近年ローカル線の廃止が相次いでいる。地方で車が生活の基盤になっていることもあり、鉄道の乗客は減少する一方で、老朽化する施設のメンテナンスがかさみ、廃止はやむを得ない選択になってしまっているのが現状だろう。

この年度末にも広島県三次市と島根県江津市を結ぶJR三江線が惜しまれつつ廃止された。「惜しまれつつ」という言い回しも、廃止間際になると多くの人が押し寄せるのも、廃止ローカル線の定番。もしそれだけのお客さんが常に来ていたら、廃止されることはなかったわけで。

廃線の名残りを探す

さて、鉄道の廃止というニュースは地域にとって大きな出来事であり、当然地図の更新にも反映されなければならない。最近仕事の早さに定評がある国土地理院の地理院地図を翌4月1日に見たところ、早くも廃止区間の旗竿(JRの記号)は消されていた。ちなみに同時に確認した際には、GoogleマップやYahoo!地図、Map Fan、マピオン、いつもNAVI、オープンストリートマップといった有力Web地図は、いずれもまだ三江線は残ったままだった(※タイムラグはあるかもしれません)。新規の鉄道や道路の開通というのは地図を作る側にとってある意味目玉となるトピックだが、廃止というのはあまりテンションが上がらないのも事実だ。

廃止になったとはいえ、実際に現地に行けば、まだ線路そのものは地物として存在しているわけだが、鉄道として営業していないため、地図的には不要なものと判断されて削除されることになる。このあたりは、ありのままが表示される航空写真とは異なる点だ。

三次駅付近(地理院地図)。赤丸内の坑口記号や北側の川向かいにある斜めの帯状空白域などは廃線の名残り
20180404_1

同じ三次駅付近の航空写真(地理院地図)。こちらは鉄道が残っているので上図との違いがよくわかる20180404_2

地図編集の原則をヒントに

ただし、現段階の地理院地図は鉄道線だけが削除された状態で、そこに鉄道があった名残自体は残されたままだ。駅舎のように地物として存在するものに関しては撤去されない限り地図に残るが(もちろん注記や記号は消される)、例えば編集された等高線などはいずれ自然な形に修正されることになるだろう。

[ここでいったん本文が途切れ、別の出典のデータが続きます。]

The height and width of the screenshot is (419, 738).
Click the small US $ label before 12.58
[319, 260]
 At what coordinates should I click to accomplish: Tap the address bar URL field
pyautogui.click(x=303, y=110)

「編集された等高線(あるいは地形)」という概念は2万5000分の1地形図を見慣れない方にはピンと来ないかも知れないが、例えば鉄道の線というのは記号であって、実際の縮尺に基づけば鉄道の幅は地図上の鉄道記号(旗竿)の幅ほど広くない。それを視認しやすいように記号化しているわけだ。

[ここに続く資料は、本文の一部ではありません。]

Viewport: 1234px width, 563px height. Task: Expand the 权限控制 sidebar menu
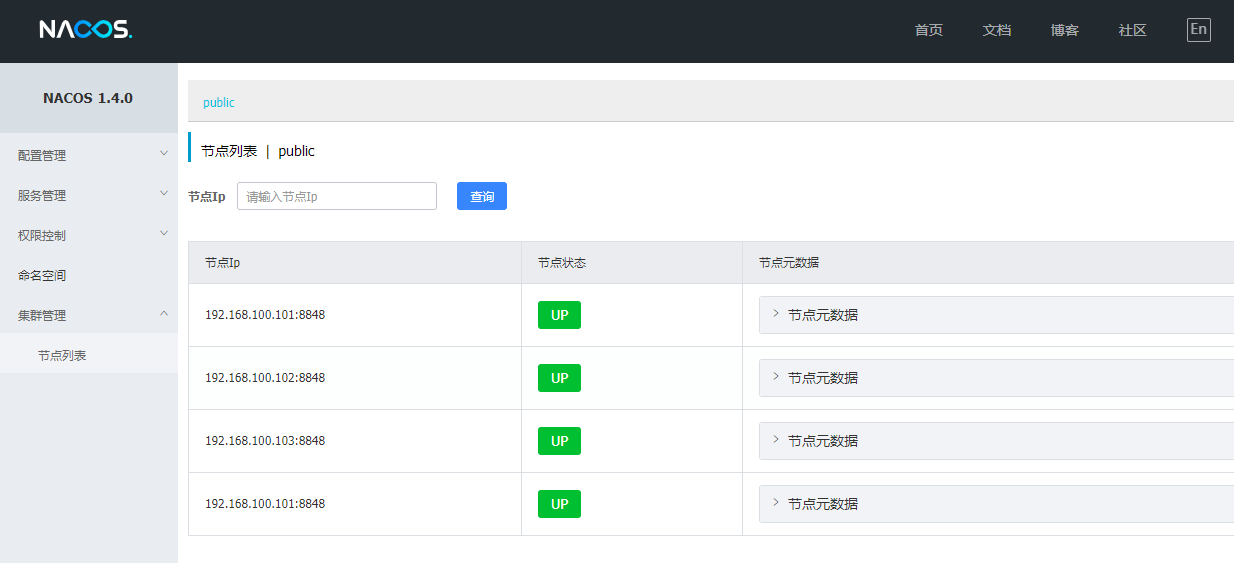pyautogui.click(x=88, y=235)
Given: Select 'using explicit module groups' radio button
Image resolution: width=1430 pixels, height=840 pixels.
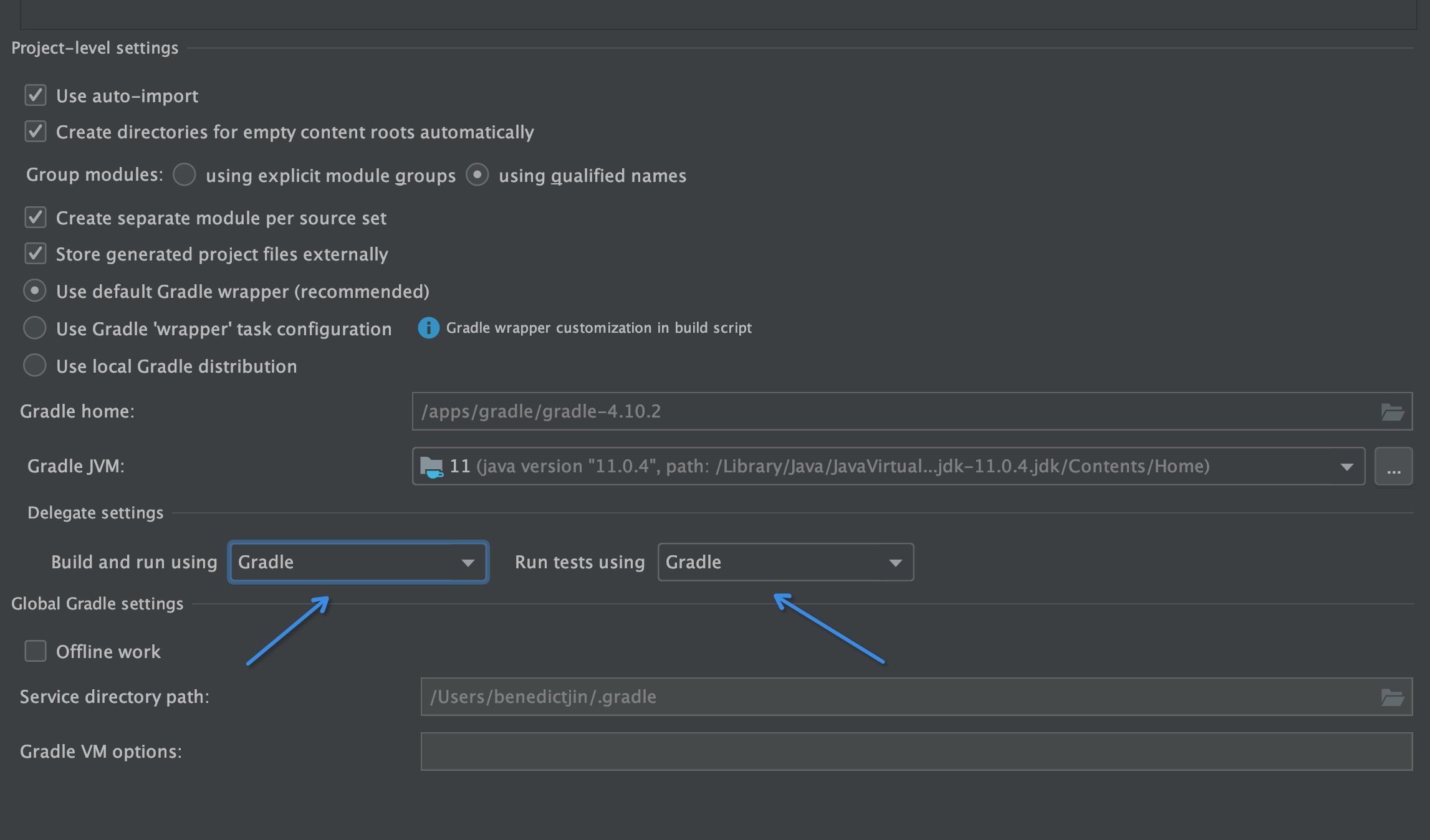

これは道路の場合も同じで、2万5000分の1地形図における道路の表現は、実際の幅などから何種類かに分類して記号化している。つまり地図上の道路の太さを測って縮尺に基づいて計算しても、実際の道路幅とは一致しない。

地図上で実際の太さより太く記号化されれば、他の地物と重なってしまうという現象が起きる。例えば鉄道の側に道路が通っていたり、建物があったりすれば、鉄道を記号化して太らすことで重なってしまうわけだ。

そこで、それらの地物を少し動かしてあげることになる。これが「転位」と呼ばれる概念だ。転位には優先順位が決められていて、基本原則としては有形線(実際にそこにある線:道路や鉄道、河川など)が優先されて、無形線(実際にその場に線がないもの:等高線や行政界など)は転位させることになる。

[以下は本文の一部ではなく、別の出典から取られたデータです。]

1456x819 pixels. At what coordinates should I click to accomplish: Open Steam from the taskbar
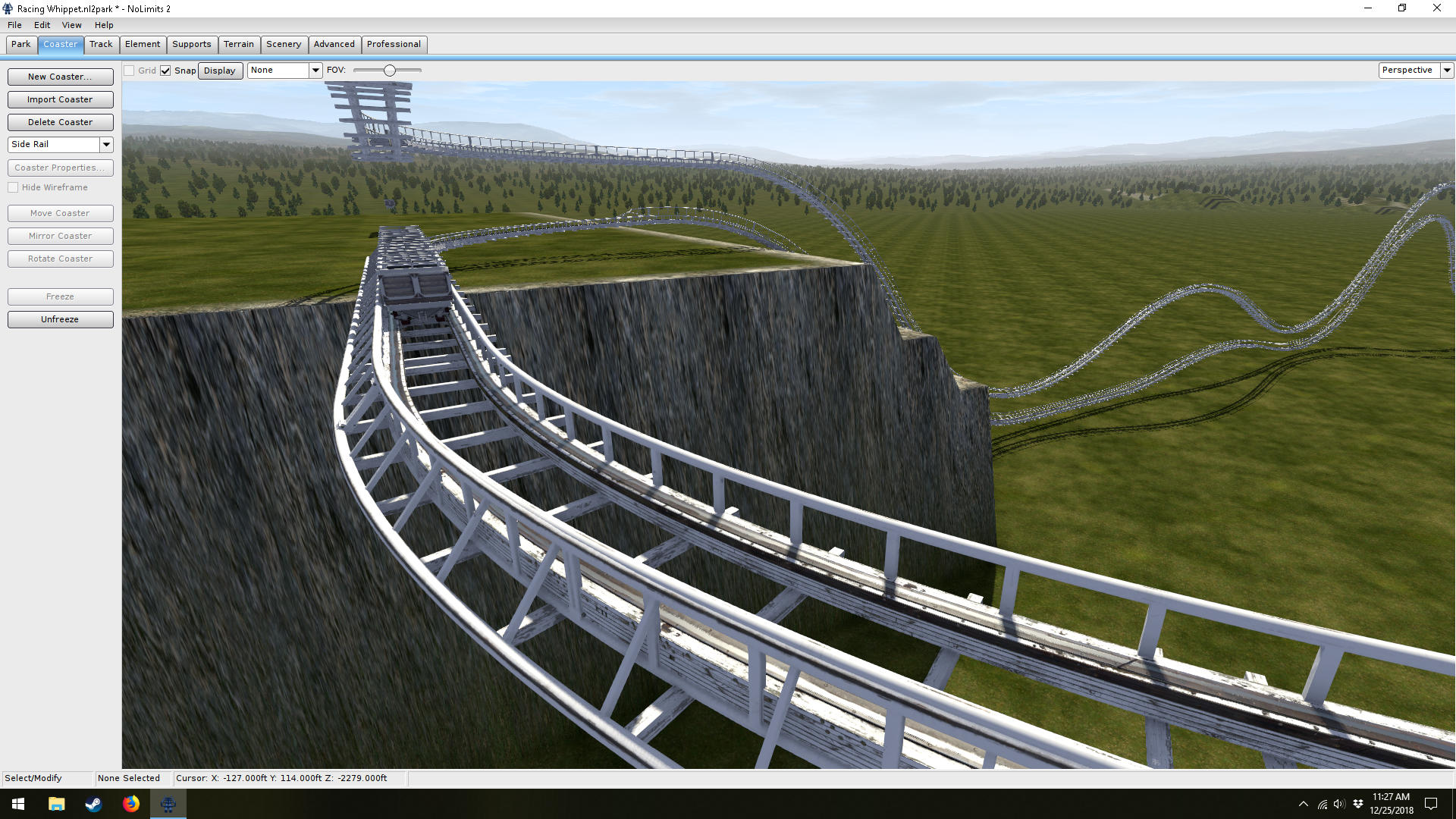tap(93, 804)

こうした原則に基づいて廃線跡を見ていくと、色々と名残があることが分かる。

三江線の名残りを追いかける

黄色い道路と南側の崖(切土)の間に不自然な空白があるのは、鉄道記号があった際に転位されていた切土が廃線後もそのままになっているため(地理院地図)20180404_3

川沿いの崖記号が不自然に途切れているのは橋梁の名残り。右の航空写真では橋梁の存在が確認できる。本来の地形は橋梁の下にも崖があるはず(地理院地図)20180404_4

上原集落付近に盛土記号が残っている。本来鉄道と一体になって意味をなす盛土記号が廃線によって構造物である盛土のみが残ったケース。下原から北西方向へ等高線や崖記号と道路に沿った切土記号の間に不自然な空白が続いている。これも鉄道記号に伴う転位の名残り(地理院地図)20180404_5

黄色い道路に沿った盛土の片側にやはり不自然な空白がある。これも鉄道記号による転位の名残り。この部分は盛土を県道と鉄道が平行して走っていたことがわかる(地理院地図)20180404_6

こちらは図の中央付近に駅のホームがそのまま残されている。右の写真と見比べるとわかりやすい(地理院地図)20180404_7

赤丸内のように等高線が鍵形に曲げられているのも鉄道記号があった名残り。等高線が道路や鉄道を横切る場合は、その道路や鉄道と垂直に渡すように表現するのが原則で、編集した結果としてこの鍵形の等高線が出現する(地理院地図)20180404_8

地図編集から見た「廃線サイン」

以上はわかりやすい例だが、まとめると以下のような描画は廃線サインのようなものだと考えていい。
・構造物間の不自然な帯状の空白域
・整然と並んだ等高線の不自然な隙間
・山などの地形的障害や構造物がないのに坑口(トンネル)が残っている
・構造物がないのに盛土や切土が残っている
・盛土・切土・崖記号の不自然な途切れ
・盛土・切土記号と道路の間の不自然な帯状の空白域
・構造物がないのに鍵形に曲がった等高線

このように廃止直後に鉄道記号だけを削除した地図には、地図がどのように編集されているのかというヒントが隠されていたりする。興味のある方は色々と探しながら、地図上で三江線の名残りを追う旅を是非実践してみて欲しい。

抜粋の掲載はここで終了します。